I took her to the vet right away and the vet first gave her a little bit hydrogen peroxide to get her to vomit. Thankfully she did vomit and we could identify the peanut butter. Then she was given a vitamin K injection. She's home now and a little tired but seems okay. She's still getting vitamin K supplements everyday. We have to visit a bigger veterinary clinic next week though to make sure that she has recovered and

hasn't suffered from permanent damage to her blood.

My vet said that if I hadn't noticed the situation immediately and hadn't taken her to the clinic, my dog would have probably died. I wanted to share this information here but I hope no one tries to do this treatment on their own. Because the doctor knows exactly how much vitamin K is necessary and too much hydrogen peroxide can also be bad.

Post 2

@donasmrs-- That depends on what medication the person has poisoning from. Sometimes, a medicine with the opposite effect is the antidote, but this doesn't always apply.

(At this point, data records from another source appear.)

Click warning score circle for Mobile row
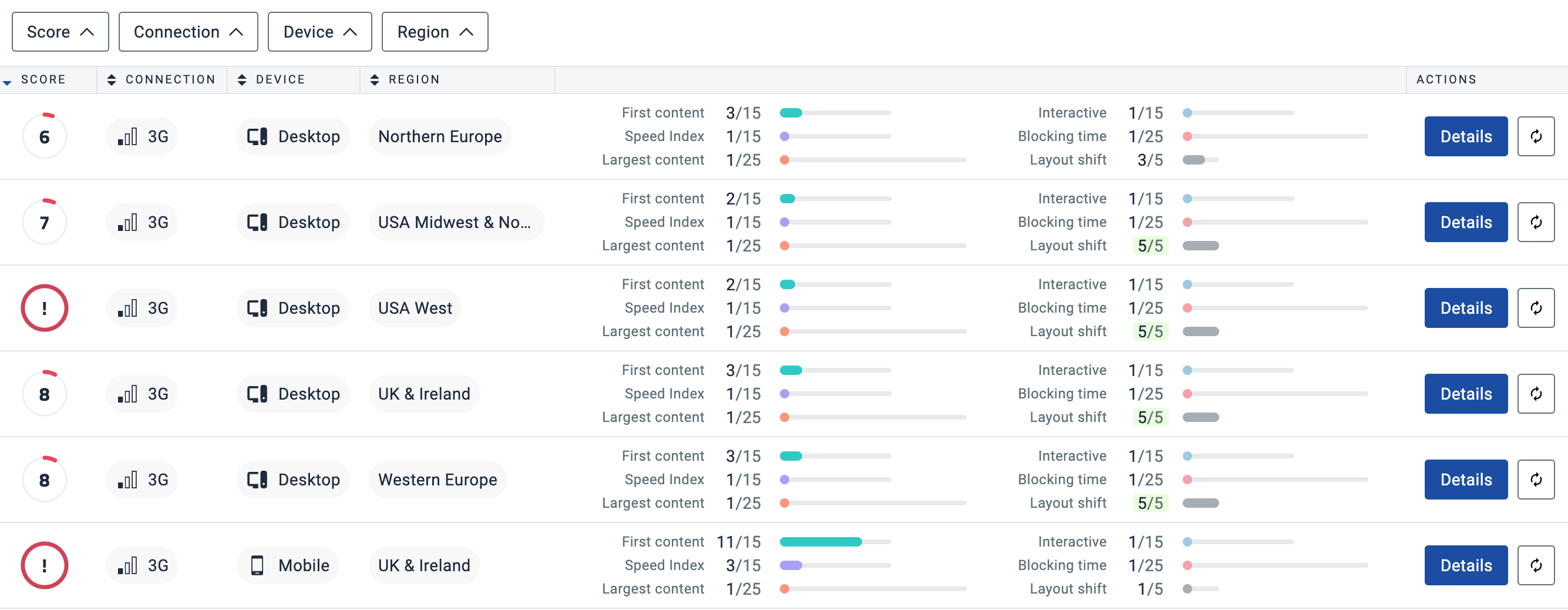This screenshot has height=610, width=1568. click(45, 565)
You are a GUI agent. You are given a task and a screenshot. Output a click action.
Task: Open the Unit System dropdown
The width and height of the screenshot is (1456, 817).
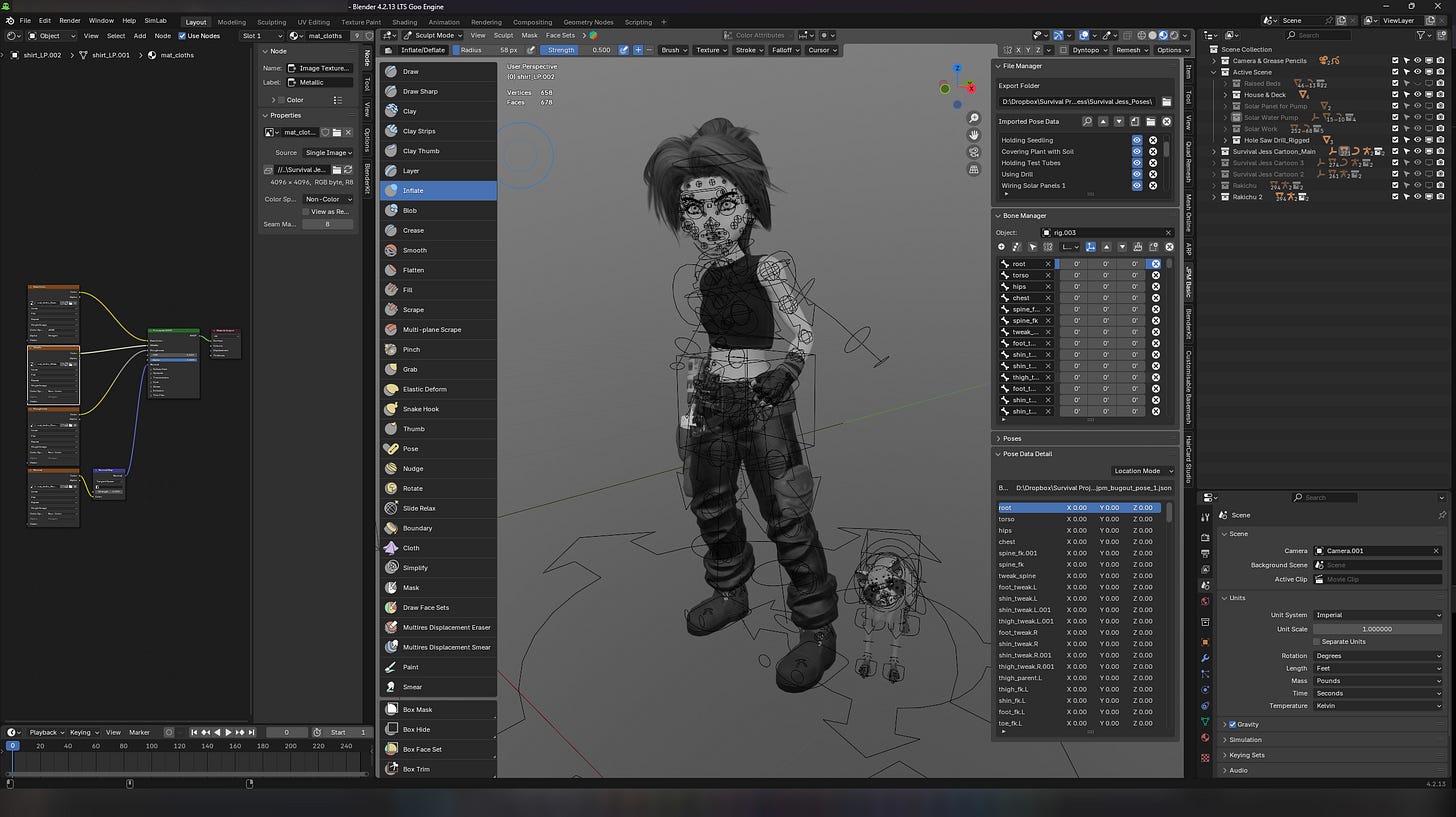(x=1377, y=615)
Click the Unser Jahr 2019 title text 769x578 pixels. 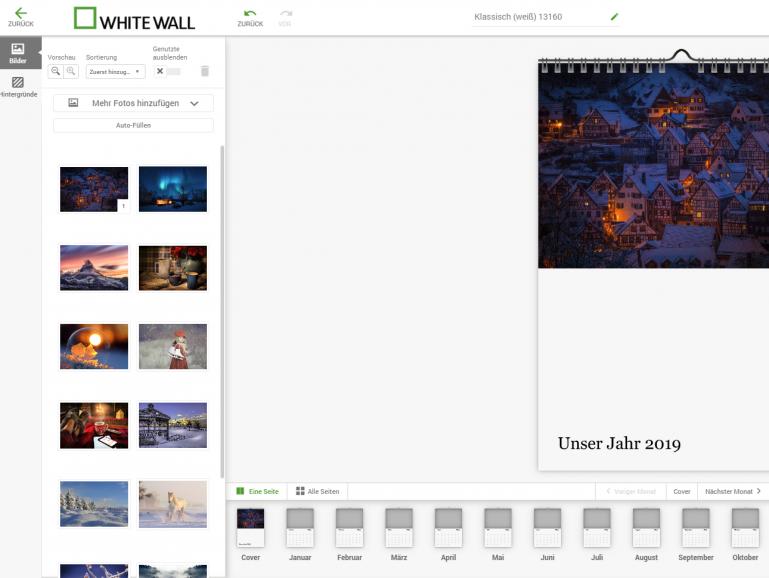pos(618,443)
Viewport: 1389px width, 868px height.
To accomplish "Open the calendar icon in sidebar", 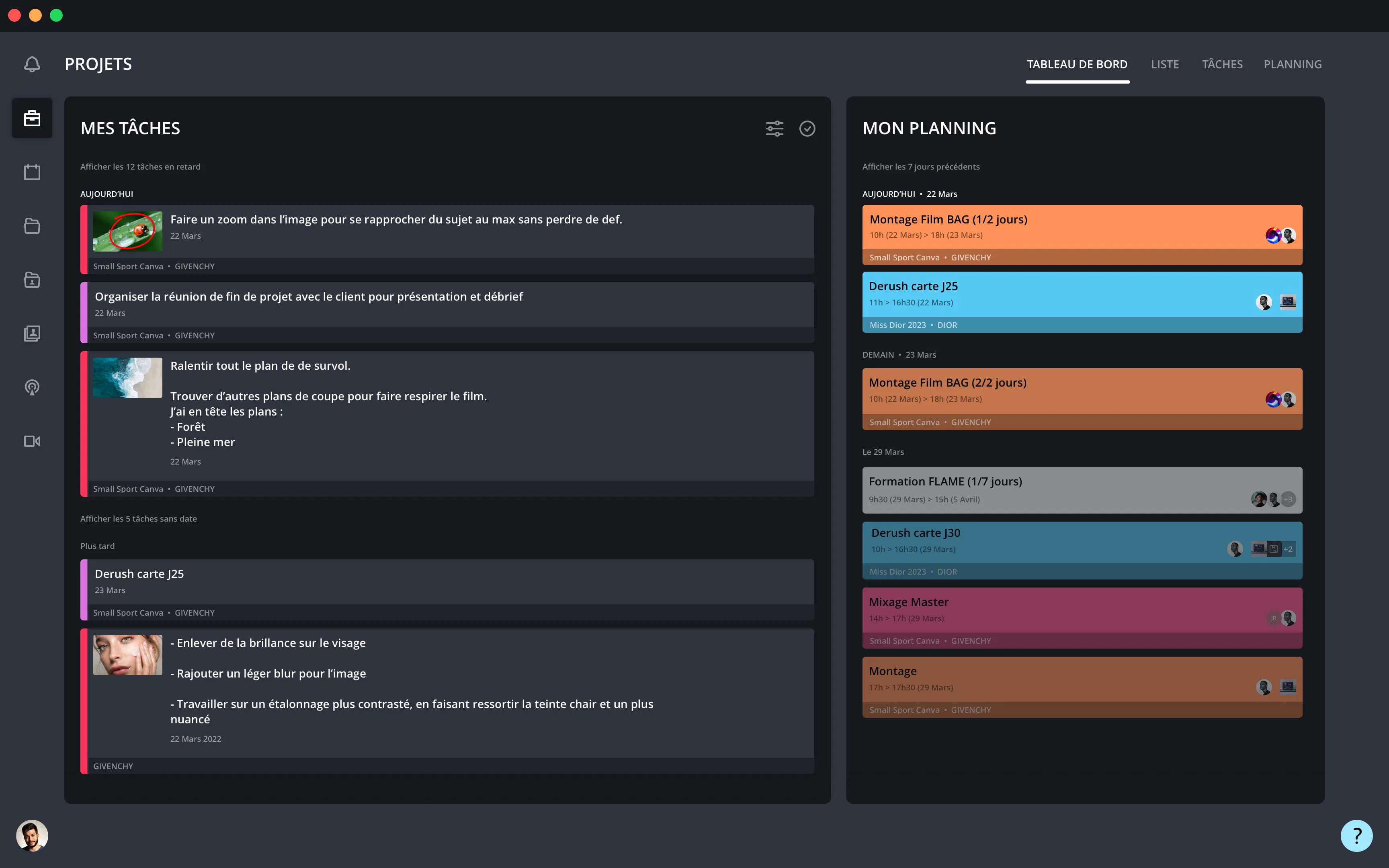I will (x=32, y=172).
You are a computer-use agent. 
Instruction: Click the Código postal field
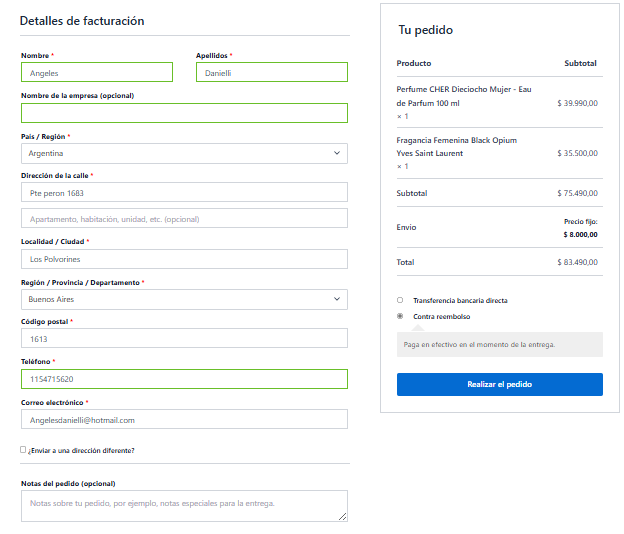184,339

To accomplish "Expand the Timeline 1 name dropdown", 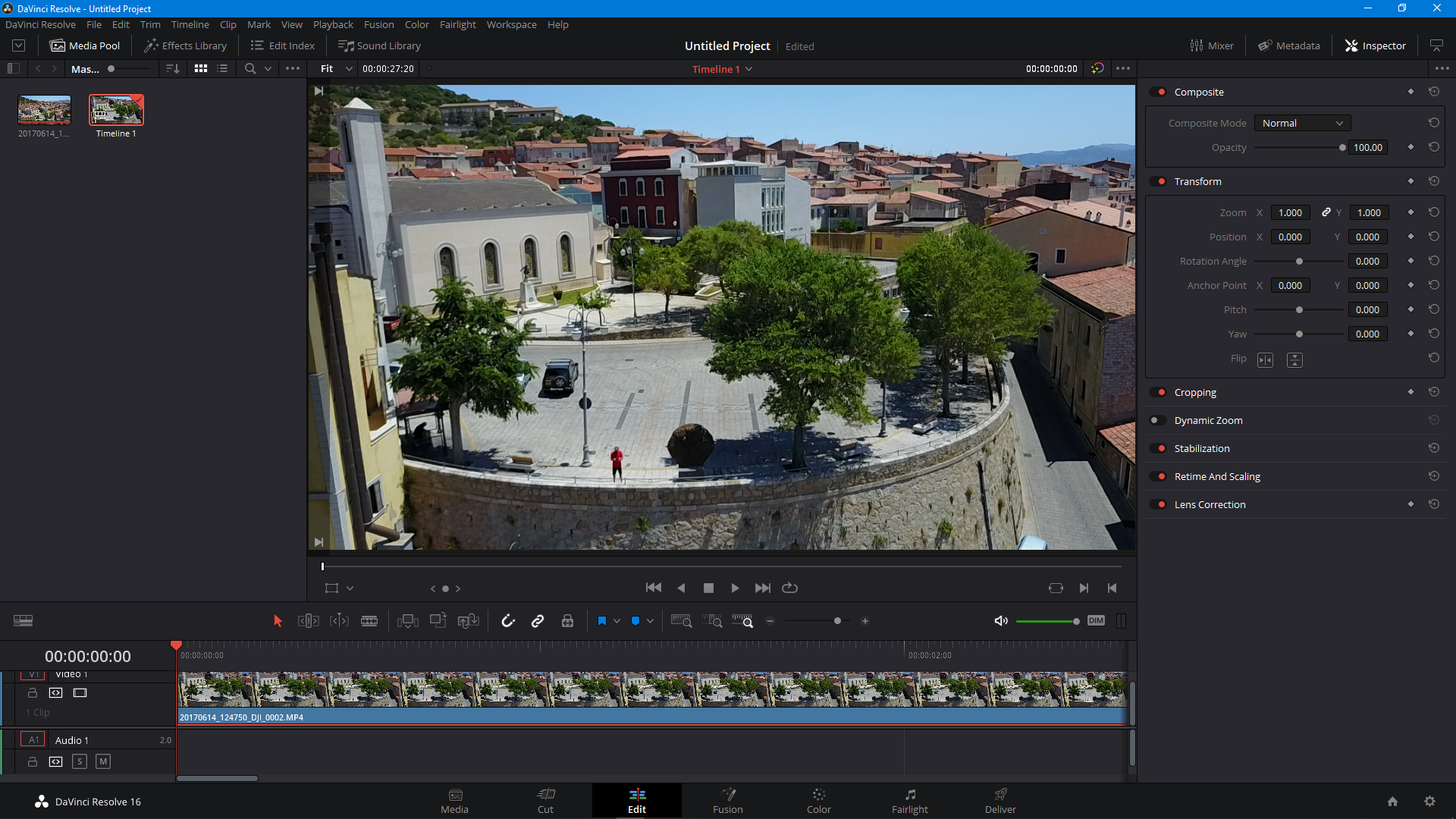I will coord(749,69).
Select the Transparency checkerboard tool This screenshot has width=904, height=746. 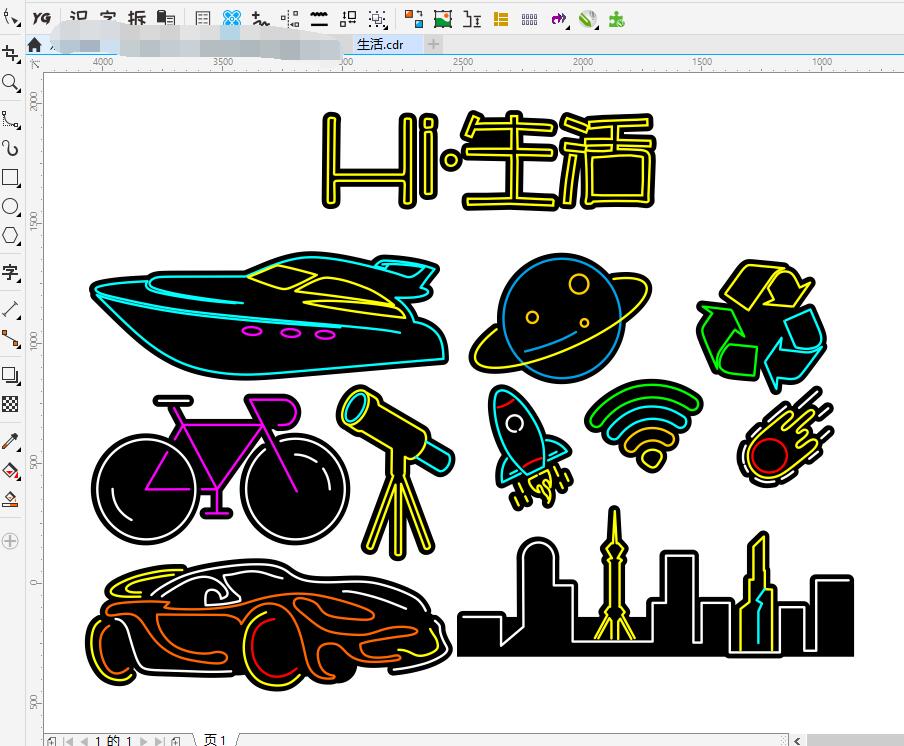(11, 405)
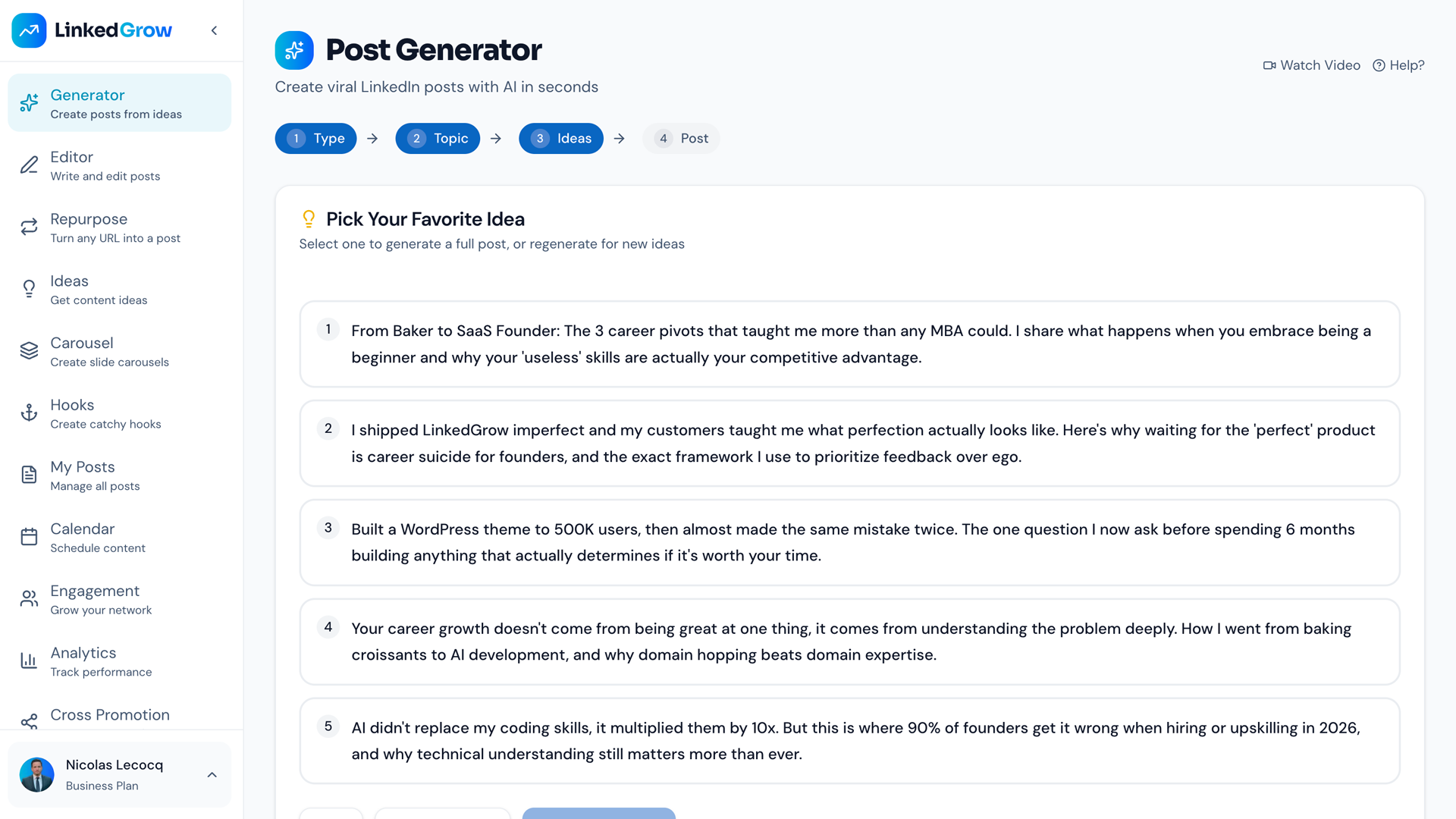Click the Calendar sidebar icon
1456x819 pixels.
tap(29, 537)
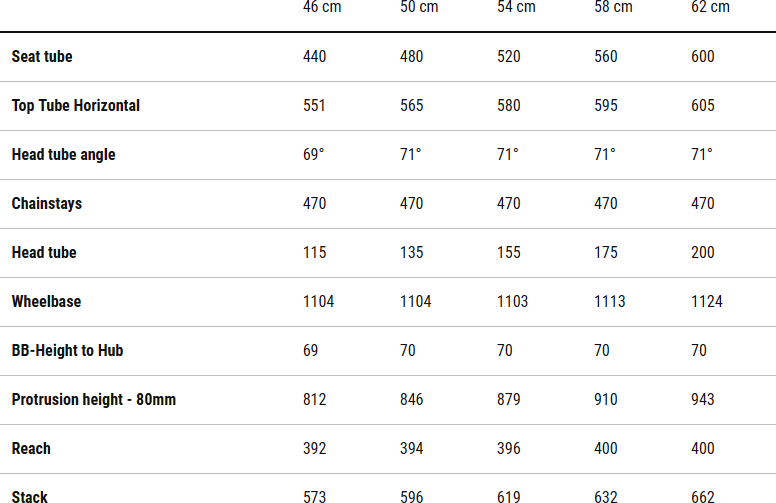776x503 pixels.
Task: Select the BB-Height to Hub label
Action: (68, 351)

My friend's six year old son was poisoned a couple of years ago. He took her high blood pressure tablets thinking that they were candy. When he was taken to the hospital, he was administered a blood pressure raising drug because his blood pressure was going down too low. But before they did this, they did a gastric lavage. I guess he had already absorbed most of the medication into his bloodstream, that's why the antidote was necessary.

Post 1

What if someone is poisoned from medication? Would a medicine that has the opposite effect have to be given as an antidote?